■ Exercise
Look through the records and copy each line that has "Given" in it.

■ Entries taken from a collection

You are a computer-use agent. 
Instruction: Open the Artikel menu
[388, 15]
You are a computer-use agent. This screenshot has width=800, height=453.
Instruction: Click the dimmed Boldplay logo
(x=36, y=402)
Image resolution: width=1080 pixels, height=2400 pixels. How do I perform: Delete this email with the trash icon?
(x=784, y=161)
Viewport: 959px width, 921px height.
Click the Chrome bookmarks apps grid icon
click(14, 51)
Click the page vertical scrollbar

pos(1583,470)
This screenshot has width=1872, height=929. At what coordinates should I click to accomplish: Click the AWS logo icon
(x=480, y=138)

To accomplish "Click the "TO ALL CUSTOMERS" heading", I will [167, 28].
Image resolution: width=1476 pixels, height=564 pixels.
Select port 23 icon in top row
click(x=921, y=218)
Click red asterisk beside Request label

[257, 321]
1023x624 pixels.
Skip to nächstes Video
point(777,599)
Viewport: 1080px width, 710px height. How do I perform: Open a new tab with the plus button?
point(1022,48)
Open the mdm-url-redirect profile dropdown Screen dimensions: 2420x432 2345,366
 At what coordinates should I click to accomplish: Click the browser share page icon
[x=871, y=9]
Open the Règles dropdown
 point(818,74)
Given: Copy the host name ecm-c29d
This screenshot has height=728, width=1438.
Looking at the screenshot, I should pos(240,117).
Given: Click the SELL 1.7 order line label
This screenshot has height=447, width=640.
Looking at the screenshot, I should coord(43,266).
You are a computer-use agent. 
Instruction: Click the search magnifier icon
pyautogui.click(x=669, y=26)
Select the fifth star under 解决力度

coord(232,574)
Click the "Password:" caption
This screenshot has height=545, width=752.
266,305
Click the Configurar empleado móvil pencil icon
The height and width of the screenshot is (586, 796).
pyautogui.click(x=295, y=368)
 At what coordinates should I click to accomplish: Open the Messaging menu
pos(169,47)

■ Task result
Given: Copy the host name ecm-c29d
Given: Click the SELL 1.7 order line label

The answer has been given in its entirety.